## Data to use
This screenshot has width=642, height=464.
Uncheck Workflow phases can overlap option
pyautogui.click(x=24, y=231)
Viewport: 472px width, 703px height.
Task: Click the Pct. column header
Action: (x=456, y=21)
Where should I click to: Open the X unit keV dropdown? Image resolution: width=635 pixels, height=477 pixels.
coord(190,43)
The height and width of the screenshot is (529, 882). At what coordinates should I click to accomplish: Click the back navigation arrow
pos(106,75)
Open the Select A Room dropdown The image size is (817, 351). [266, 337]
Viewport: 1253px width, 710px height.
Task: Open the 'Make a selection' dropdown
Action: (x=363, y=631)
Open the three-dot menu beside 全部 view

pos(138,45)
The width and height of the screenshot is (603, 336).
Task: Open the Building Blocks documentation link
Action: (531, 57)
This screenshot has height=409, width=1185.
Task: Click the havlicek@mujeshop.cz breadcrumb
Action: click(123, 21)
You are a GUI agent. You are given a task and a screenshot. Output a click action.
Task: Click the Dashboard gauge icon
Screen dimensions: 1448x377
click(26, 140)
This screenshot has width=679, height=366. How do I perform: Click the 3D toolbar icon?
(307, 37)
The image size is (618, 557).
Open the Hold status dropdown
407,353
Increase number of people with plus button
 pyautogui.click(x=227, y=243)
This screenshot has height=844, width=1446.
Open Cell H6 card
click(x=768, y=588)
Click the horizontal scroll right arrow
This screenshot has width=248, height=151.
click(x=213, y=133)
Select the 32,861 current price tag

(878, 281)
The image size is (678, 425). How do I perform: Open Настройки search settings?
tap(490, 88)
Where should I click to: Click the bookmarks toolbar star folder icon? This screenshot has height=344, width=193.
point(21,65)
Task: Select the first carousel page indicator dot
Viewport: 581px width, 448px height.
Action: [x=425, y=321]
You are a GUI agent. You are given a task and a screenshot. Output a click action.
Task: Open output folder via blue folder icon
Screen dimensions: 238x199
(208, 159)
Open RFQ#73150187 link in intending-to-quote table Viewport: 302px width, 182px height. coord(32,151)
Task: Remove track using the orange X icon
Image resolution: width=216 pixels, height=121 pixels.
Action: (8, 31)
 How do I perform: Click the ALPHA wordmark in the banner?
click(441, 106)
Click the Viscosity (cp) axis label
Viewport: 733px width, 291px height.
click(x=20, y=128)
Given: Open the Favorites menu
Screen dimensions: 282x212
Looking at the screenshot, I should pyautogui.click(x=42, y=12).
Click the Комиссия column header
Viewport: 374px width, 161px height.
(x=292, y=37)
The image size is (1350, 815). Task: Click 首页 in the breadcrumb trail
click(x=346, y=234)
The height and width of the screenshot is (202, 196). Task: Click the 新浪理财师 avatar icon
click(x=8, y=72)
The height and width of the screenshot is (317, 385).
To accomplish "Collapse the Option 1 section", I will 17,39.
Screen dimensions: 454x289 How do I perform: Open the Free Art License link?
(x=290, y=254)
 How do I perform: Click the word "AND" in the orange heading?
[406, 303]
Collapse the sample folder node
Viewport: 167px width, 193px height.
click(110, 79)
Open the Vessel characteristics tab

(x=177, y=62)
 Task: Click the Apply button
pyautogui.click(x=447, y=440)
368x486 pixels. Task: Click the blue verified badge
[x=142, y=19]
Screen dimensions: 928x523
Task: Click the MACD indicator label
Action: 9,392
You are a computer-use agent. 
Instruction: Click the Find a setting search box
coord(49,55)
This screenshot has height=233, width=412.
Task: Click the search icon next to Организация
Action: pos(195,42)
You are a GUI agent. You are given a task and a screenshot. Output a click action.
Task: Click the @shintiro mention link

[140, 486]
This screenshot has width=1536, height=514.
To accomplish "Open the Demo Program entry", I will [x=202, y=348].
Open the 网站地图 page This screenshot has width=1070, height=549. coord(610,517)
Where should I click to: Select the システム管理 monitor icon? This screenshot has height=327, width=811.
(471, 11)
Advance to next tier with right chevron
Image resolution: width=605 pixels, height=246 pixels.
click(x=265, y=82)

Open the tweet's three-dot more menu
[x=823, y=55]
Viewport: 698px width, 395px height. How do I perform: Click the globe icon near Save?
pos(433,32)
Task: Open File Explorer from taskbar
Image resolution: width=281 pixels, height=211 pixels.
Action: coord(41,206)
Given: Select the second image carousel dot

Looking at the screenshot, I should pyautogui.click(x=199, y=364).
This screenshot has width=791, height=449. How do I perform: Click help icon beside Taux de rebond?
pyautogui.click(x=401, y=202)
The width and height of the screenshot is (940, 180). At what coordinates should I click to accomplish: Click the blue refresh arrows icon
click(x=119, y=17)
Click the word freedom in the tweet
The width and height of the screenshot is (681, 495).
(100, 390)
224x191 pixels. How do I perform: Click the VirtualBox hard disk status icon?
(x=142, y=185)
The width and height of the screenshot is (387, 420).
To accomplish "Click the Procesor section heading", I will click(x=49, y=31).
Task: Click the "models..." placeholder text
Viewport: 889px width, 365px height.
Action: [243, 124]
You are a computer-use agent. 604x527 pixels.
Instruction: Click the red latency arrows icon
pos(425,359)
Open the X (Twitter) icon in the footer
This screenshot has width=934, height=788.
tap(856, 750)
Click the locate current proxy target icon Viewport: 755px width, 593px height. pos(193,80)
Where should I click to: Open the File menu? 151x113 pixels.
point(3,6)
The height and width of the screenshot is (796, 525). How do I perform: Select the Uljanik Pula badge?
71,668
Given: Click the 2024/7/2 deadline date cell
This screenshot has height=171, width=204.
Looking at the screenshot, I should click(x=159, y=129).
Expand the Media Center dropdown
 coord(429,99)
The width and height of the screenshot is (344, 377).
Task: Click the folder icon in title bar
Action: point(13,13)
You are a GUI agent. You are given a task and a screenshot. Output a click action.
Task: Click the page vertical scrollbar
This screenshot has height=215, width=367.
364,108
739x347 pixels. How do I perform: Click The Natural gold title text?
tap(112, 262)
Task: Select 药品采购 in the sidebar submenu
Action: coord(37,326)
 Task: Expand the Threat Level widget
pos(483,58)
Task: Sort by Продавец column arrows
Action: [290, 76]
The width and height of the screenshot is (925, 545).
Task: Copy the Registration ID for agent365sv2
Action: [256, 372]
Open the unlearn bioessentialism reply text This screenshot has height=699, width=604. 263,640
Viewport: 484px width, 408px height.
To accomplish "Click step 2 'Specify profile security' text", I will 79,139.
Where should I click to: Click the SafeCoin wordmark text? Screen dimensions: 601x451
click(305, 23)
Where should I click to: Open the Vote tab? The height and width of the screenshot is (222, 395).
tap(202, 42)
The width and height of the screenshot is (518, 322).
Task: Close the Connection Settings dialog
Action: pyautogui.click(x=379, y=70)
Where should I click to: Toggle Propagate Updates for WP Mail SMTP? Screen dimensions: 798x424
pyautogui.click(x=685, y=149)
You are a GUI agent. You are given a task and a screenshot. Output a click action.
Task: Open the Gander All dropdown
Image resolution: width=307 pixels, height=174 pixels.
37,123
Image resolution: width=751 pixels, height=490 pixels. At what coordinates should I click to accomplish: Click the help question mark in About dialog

## Exercise goal
Please give the listing above one more time, exactly as it reads.

## Solution to the exercise
This screenshot has width=642, height=464.
Uncheck Workflow phases can overlap option
pyautogui.click(x=24, y=231)
Viewport: 472px width, 703px height.
Task: Click the Pct. column header
Action: (x=456, y=21)
Where should I click to: Open the X unit keV dropdown? Image resolution: width=635 pixels, height=477 pixels.
coord(190,43)
The height and width of the screenshot is (529, 882). At what coordinates should I click to accomplish: Click the back navigation arrow
pos(106,75)
Open the Select A Room dropdown The image size is (817, 351). [266, 337]
Viewport: 1253px width, 710px height.
Task: Open the 'Make a selection' dropdown
Action: (x=363, y=631)
Open the three-dot menu beside 全部 view

pos(138,45)
The width and height of the screenshot is (603, 336).
Task: Open the Building Blocks documentation link
Action: (531, 57)
This screenshot has height=409, width=1185.
Task: Click the havlicek@mujeshop.cz breadcrumb
Action: click(123, 21)
You are a GUI agent. You are given a task and a screenshot. Output a click action.
Task: Click the Dashboard gauge icon
Screen dimensions: 1448x377
click(26, 140)
This screenshot has width=679, height=366. How do I perform: Click the 3D toolbar icon?
(307, 37)
The image size is (618, 557).
Open the Hold status dropdown
407,353
Increase number of people with plus button
 pyautogui.click(x=227, y=243)
This screenshot has height=844, width=1446.
Open Cell H6 card
click(x=768, y=588)
Click the horizontal scroll right arrow
This screenshot has width=248, height=151.
click(x=213, y=133)
Select the 32,861 current price tag

(878, 281)
The image size is (678, 425). How do I perform: Open Настройки search settings?
tap(490, 88)
Where should I click to: Click the bookmarks toolbar star folder icon? This screenshot has height=344, width=193.
point(21,65)
Task: Select the first carousel page indicator dot
Viewport: 581px width, 448px height.
Action: [x=425, y=321]
You are a GUI agent. You are given a task and a screenshot. Output a click action.
Task: Open output folder via blue folder icon
Screen dimensions: 238x199
(208, 159)
Open RFQ#73150187 link in intending-to-quote table Viewport: 302px width, 182px height. coord(32,151)
Task: Remove track using the orange X icon
Image resolution: width=216 pixels, height=121 pixels.
Action: (8, 31)
 How do I perform: Click the ALPHA wordmark in the banner?
click(441, 106)
Click the Viscosity (cp) axis label
Viewport: 733px width, 291px height.
click(x=20, y=128)
Given: Open the Favorites menu
Screen dimensions: 282x212
Looking at the screenshot, I should pyautogui.click(x=42, y=12).
Click the Комиссия column header
Viewport: 374px width, 161px height.
(x=292, y=37)
The image size is (1350, 815). Task: Click 首页 in the breadcrumb trail
click(x=346, y=234)
The height and width of the screenshot is (202, 196). Task: Click the 新浪理财师 avatar icon
click(x=8, y=72)
The height and width of the screenshot is (317, 385).
To accomplish "Collapse the Option 1 section", I will 17,39.
Screen dimensions: 454x289 How do I perform: Open the Free Art License link?
(x=290, y=254)
 How do I perform: Click the word "AND" in the orange heading?
[406, 303]
Collapse the sample folder node
Viewport: 167px width, 193px height.
click(110, 79)
Open the Vessel characteristics tab

(x=177, y=62)
 Task: Click the Apply button
pyautogui.click(x=447, y=440)
368x486 pixels. Task: Click the blue verified badge
[x=142, y=19]
Screen dimensions: 928x523
Task: Click the MACD indicator label
Action: 9,392
You are a computer-use agent. 
Instruction: Click the Find a setting search box
coord(49,55)
This screenshot has height=233, width=412.
Task: Click the search icon next to Организация
Action: pos(195,42)
You are a GUI agent. You are given a task and a screenshot. Output a click action.
Task: Click the @shintiro mention link

[140, 486]
This screenshot has width=1536, height=514.
To accomplish "Open the Demo Program entry", I will [x=202, y=348].
Open the 网站地图 page This screenshot has width=1070, height=549. coord(610,517)
Where should I click to: Select the システム管理 monitor icon? This screenshot has height=327, width=811.
(471, 11)
Advance to next tier with right chevron
Image resolution: width=605 pixels, height=246 pixels.
click(x=265, y=82)

Open the tweet's three-dot more menu
[x=823, y=55]
Viewport: 698px width, 395px height. How do I perform: Click the globe icon near Save?
pos(433,32)
Task: Open File Explorer from taskbar
Image resolution: width=281 pixels, height=211 pixels.
Action: coord(41,206)
Given: Select the second image carousel dot

Looking at the screenshot, I should pyautogui.click(x=199, y=364).
This screenshot has width=791, height=449. How do I perform: Click help icon beside Taux de rebond?
pyautogui.click(x=401, y=202)
The width and height of the screenshot is (940, 180). At what coordinates should I click to accomplish: Click the blue refresh arrows icon
click(x=119, y=17)
Click the word freedom in the tweet
The width and height of the screenshot is (681, 495).
(100, 390)
224x191 pixels. How do I perform: Click the VirtualBox hard disk status icon?
(x=142, y=185)
The width and height of the screenshot is (387, 420).
To accomplish "Click the Procesor section heading", I will click(x=49, y=31).
Task: Click the "models..." placeholder text
Viewport: 889px width, 365px height.
Action: [243, 124]
You are a computer-use agent. 604x527 pixels.
Instruction: Click the red latency arrows icon
pos(425,359)
Open the X (Twitter) icon in the footer
This screenshot has width=934, height=788.
tap(856, 750)
Click the locate current proxy target icon Viewport: 755px width, 593px height. pos(193,80)
Where should I click to: Open the File menu? 151x113 pixels.
point(3,6)
The height and width of the screenshot is (796, 525). How do I perform: Select the Uljanik Pula badge?
71,668
Given: Click the 2024/7/2 deadline date cell
This screenshot has height=171, width=204.
Looking at the screenshot, I should click(x=159, y=129).
Expand the Media Center dropdown
 coord(429,99)
The width and height of the screenshot is (344, 377).
Task: Click the folder icon in title bar
Action: point(13,13)
You are a GUI agent. You are given a task and a screenshot. Output a click action.
Task: Click the page vertical scrollbar
This screenshot has height=215, width=367.
364,108
739x347 pixels. How do I perform: Click The Natural gold title text?
tap(112, 262)
Task: Select 药品采购 in the sidebar submenu
Action: coord(37,326)
 Task: Expand the Threat Level widget
pos(483,58)
Task: Sort by Продавец column arrows
Action: [290, 76]
The width and height of the screenshot is (925, 545).
Task: Copy the Registration ID for agent365sv2
Action: [256, 372]
Open the unlearn bioessentialism reply text This screenshot has height=699, width=604. 263,640
Viewport: 484px width, 408px height.
To accomplish "Click step 2 'Specify profile security' text", I will 79,139.
Where should I click to: Click the SafeCoin wordmark text? Screen dimensions: 601x451
click(305, 23)
Where should I click to: Open the Vote tab? The height and width of the screenshot is (222, 395).
tap(202, 42)
The width and height of the screenshot is (518, 322).
Task: Close the Connection Settings dialog
Action: pyautogui.click(x=379, y=70)
Where should I click to: Toggle Propagate Updates for WP Mail SMTP? Screen dimensions: 798x424
pyautogui.click(x=685, y=149)
You are a GUI agent. You are given a task and a screenshot. Output a click action.
Task: Open the Gander All dropdown
Image resolution: width=307 pixels, height=174 pixels.
37,123
Image resolution: width=751 pixels, height=490 pixels. At what coordinates should I click to accomplish: Click the help question mark in About dialog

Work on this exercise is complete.